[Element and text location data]

———

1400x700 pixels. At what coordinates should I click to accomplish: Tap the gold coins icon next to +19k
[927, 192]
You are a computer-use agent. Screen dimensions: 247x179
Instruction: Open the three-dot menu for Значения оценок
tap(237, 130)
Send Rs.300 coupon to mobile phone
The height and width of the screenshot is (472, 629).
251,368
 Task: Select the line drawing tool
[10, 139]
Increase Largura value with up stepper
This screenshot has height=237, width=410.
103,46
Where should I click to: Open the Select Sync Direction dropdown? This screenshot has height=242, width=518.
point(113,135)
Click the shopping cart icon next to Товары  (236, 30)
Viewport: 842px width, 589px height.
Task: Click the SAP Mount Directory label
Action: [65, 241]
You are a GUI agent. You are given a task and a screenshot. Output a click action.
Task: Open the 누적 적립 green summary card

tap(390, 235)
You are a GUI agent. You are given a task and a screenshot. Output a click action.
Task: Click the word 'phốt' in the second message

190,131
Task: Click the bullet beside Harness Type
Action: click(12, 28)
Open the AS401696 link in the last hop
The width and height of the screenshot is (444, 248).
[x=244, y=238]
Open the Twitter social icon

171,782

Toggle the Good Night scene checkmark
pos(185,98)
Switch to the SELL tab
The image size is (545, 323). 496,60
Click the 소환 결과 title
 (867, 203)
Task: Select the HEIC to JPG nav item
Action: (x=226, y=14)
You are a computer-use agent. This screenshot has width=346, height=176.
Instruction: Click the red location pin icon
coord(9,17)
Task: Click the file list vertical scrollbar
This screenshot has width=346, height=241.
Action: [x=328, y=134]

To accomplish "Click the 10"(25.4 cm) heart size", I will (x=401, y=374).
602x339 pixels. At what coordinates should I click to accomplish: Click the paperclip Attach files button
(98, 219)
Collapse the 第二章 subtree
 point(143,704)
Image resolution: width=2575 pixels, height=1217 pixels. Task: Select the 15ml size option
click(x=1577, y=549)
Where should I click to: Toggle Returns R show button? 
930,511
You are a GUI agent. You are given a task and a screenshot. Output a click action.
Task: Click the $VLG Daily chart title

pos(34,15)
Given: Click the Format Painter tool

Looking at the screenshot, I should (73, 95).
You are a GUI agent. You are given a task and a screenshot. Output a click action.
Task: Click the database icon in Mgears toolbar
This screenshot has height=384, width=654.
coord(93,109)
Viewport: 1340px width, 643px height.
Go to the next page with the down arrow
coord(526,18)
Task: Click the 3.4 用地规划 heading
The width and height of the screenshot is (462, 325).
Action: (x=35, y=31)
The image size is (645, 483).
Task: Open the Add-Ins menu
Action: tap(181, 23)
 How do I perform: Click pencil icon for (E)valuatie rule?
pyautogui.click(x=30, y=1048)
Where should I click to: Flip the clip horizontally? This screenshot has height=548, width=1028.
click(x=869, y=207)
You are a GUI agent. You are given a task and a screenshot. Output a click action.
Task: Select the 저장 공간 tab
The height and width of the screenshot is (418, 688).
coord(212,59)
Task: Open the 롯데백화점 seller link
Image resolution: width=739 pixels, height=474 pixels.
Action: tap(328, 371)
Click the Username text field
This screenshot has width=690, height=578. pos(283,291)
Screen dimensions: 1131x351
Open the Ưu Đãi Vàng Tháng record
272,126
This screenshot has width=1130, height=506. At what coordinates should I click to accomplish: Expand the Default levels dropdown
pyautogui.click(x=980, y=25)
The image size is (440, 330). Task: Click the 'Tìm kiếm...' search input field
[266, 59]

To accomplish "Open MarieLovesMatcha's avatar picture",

———

**GOAL**: Copy out every one of the items above word for word, with nothing changed.

**ANSWER BELOW**:
1400x700 pixels. At what coordinates should I click to accomplish: Tap the gold coins icon next to +19k
[927, 192]
You are a computer-use agent. Screen dimensions: 247x179
Instruction: Open the three-dot menu for Значения оценок
tap(237, 130)
Send Rs.300 coupon to mobile phone
The height and width of the screenshot is (472, 629).
251,368
 Task: Select the line drawing tool
[10, 139]
Increase Largura value with up stepper
This screenshot has height=237, width=410.
103,46
Where should I click to: Open the Select Sync Direction dropdown? This screenshot has height=242, width=518.
point(113,135)
Click the shopping cart icon next to Товары  (236, 30)
Viewport: 842px width, 589px height.
Task: Click the SAP Mount Directory label
Action: [65, 241]
You are a GUI agent. You are given a task and a screenshot. Output a click action.
Task: Open the 누적 적립 green summary card

tap(390, 235)
You are a GUI agent. You are given a task and a screenshot. Output a click action.
Task: Click the word 'phốt' in the second message

190,131
Task: Click the bullet beside Harness Type
Action: click(12, 28)
Open the AS401696 link in the last hop
The width and height of the screenshot is (444, 248).
[x=244, y=238]
Open the Twitter social icon

171,782

Toggle the Good Night scene checkmark
pos(185,98)
Switch to the SELL tab
The image size is (545, 323). 496,60
Click the 소환 결과 title
 (867, 203)
Task: Select the HEIC to JPG nav item
Action: (x=226, y=14)
You are a computer-use agent. This screenshot has width=346, height=176.
Instruction: Click the red location pin icon
coord(9,17)
Task: Click the file list vertical scrollbar
This screenshot has width=346, height=241.
Action: [x=328, y=134]

To accomplish "Click the 10"(25.4 cm) heart size", I will (x=401, y=374).
602x339 pixels. At what coordinates should I click to accomplish: Click the paperclip Attach files button
(98, 219)
Collapse the 第二章 subtree
 point(143,704)
Image resolution: width=2575 pixels, height=1217 pixels. Task: Select the 15ml size option
click(x=1577, y=549)
Where should I click to: Toggle Returns R show button? 
930,511
You are a GUI agent. You are given a task and a screenshot. Output a click action.
Task: Click the $VLG Daily chart title

pos(34,15)
Given: Click the Format Painter tool

Looking at the screenshot, I should (73, 95).
You are a GUI agent. You are given a task and a screenshot. Output a click action.
Task: Click the database icon in Mgears toolbar
This screenshot has height=384, width=654.
coord(93,109)
Viewport: 1340px width, 643px height.
Go to the next page with the down arrow
coord(526,18)
Task: Click the 3.4 用地规划 heading
The width and height of the screenshot is (462, 325).
Action: (x=35, y=31)
The image size is (645, 483).
Task: Open the Add-Ins menu
Action: tap(181, 23)
 How do I perform: Click pencil icon for (E)valuatie rule?
pyautogui.click(x=30, y=1048)
Where should I click to: Flip the clip horizontally? This screenshot has height=548, width=1028.
click(x=869, y=207)
You are a GUI agent. You are given a task and a screenshot. Output a click action.
Task: Select the 저장 공간 tab
The height and width of the screenshot is (418, 688).
coord(212,59)
Task: Open the 롯데백화점 seller link
Image resolution: width=739 pixels, height=474 pixels.
Action: tap(328, 371)
Click the Username text field
This screenshot has width=690, height=578. pos(283,291)
Screen dimensions: 1131x351
Open the Ưu Đãi Vàng Tháng record
272,126
This screenshot has width=1130, height=506. At what coordinates should I click to accomplish: Expand the Default levels dropdown
pyautogui.click(x=980, y=25)
The image size is (440, 330). Task: Click the 'Tìm kiếm...' search input field
[266, 59]

To accomplish "Open MarieLovesMatcha's avatar picture",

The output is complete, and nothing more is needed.